Reactive oxygen species production and autophagy in periodontitis patients. (A) ROS production was analyzed in PBMCs from patients with and without periodontitis by flow cytometry as described in Methods. *P < 0.001 periodontitis versus no periodontitis. (B). Expression of LC3 transcripts in PBMCs from patients with and without periodontitis assessed by real-time PCR as described in Methods.*P <0.001 periodontitis versus no periodontitis. (C) Correlation between ROS levels and MAP-LC3 mRNA levels in PBMCs from patients with periodontitis. Data represent the mean ± SD of three separate experiments. non perio: participants without periodontitis; PBMC: peripheral blood mononuclear cells; perio: patients with periodontitis; ROS: reactive oxygen species; SD: standard deviation.

Figure 2

Autophagy in human gingival fibroblasts treated with lipopolysaccharide (10 μg/mL). (A) mRNA levels of ATG12, and LC3 in control and LPS-treated fibroblasts.
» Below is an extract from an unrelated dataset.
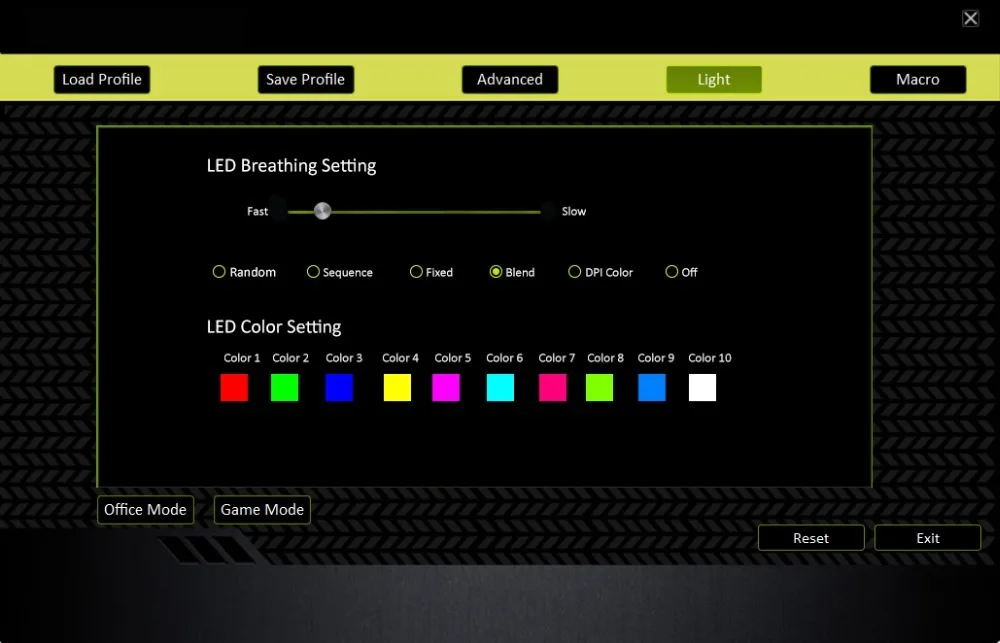Activate Office Mode

145,510
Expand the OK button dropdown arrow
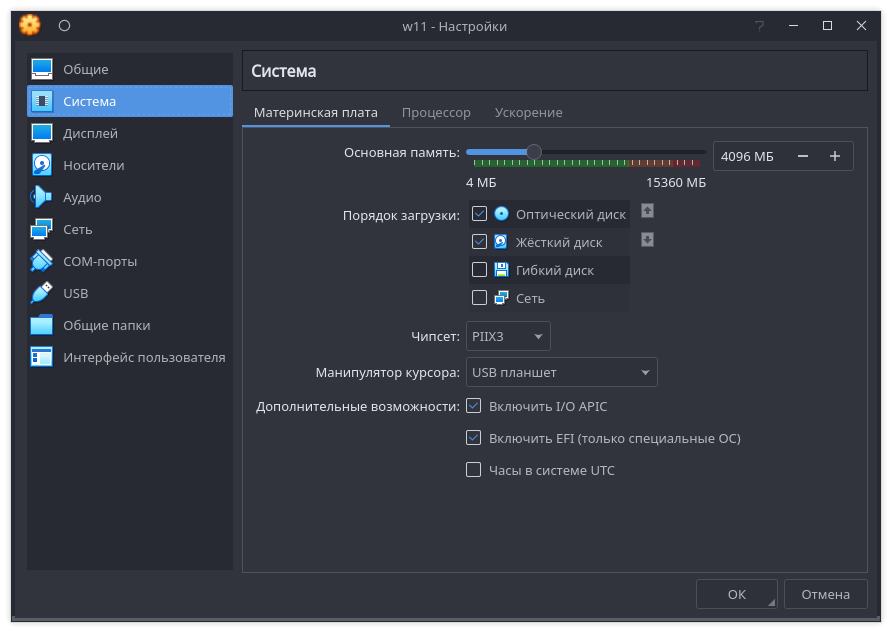This screenshot has width=892, height=633. pos(768,600)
Statistical significance: *control versus LPS-treated HGF (P < 0.01) (B) Protein expression of Atg12 and LC3. Protein levels were determined by densitometric analysis of three different western blots and normalized to GADPH signal.*P < 0.01, between control and LPS-treated fibroblasts. (C) Representative images of autophagic markers (LC3, β-galactosidase) in control and LPS-treated fibroblasts that were visualized by immunofluorescence and light microscopy respectively, as described in Methods. Bar = 25 μm. Data represent the mean ± SD of three separate experiments. CTL: control; IOD: integrated optical intensity; LPS: lipopolysaccharide.

Figure 3

Ultrastructure of lipopolysaccharide-treated human gingival fibroblasts (10 μg/mL). Control fibroblasts show mitochondria with typical ultrastructure. Laminar bodies and autophagosome with mitochondria were present in LPS-treated fibroblasts (black arrow); Bar = 500 nm. LPS: lipopolysaccharide.

Figure 4

Action of antioxidants on human gingival fibroblast-related autophagy and mitochondrial co-localization of lysosomal markers of autophagy. (A) Quantification of acidic vacuoles in control and LPS-treated fibroblasts by Lysotracker staining and flow cytometry analysis after antioxidant treatment.*P < 0.01 between control and LPS-treated fibroblasts.**P < 0.01 between LPS-treated fibroblasts and LPS + antioxidants. (B) Quantification of mitochondrial ROS in control and LPS-treated fibroblasts by MitoSOX staining and flow cytometry analysis after antioxidant treatment.*P < 0.01 between control and LPS-treated fibroblasts.**P < 0.01 between LPS-treated fibroblasts and LPS + antioxidants. (C) Protein expression of LC3 in HGF treated with LPS 10 μg/mL and antioxidants performed by western blotting as described in Methods. **P < 0.001 between LPS-treated fibroblasts and LPS + antioxidants. (D) Mitochondrial-induced ROS degraded by autophagy. Mitochondrial ROS production was localized by Mitosox Red staining. Cells were then harvested, fixed and immunostained with LC3 (autophagosome marker) and examined in a fluorescence microscope as described in Methods. Data represent the mean ± SD of three separate experiments. α-toc: α-tocopherol; BHA: butylated hydroxyanisole; CTL: control; CoQ₁₀: coenzyme Q₁₀; HGF: human gingival fibroblasts; LPS: lipopolysaccharide; NAC: N-acetylcysteine.

Figure 5

Indices of cell viability and apoptosis in control and lipopolysaccharide-treated fibroblasts after autophagy arrest by 3-methyl adenine (20 mM). Results are expressed as mean ± SD of three independent experiments. *P < 0.01 between control and LPS-treated fibroblasts. CTL: control: LPS: lipopolysaccharide.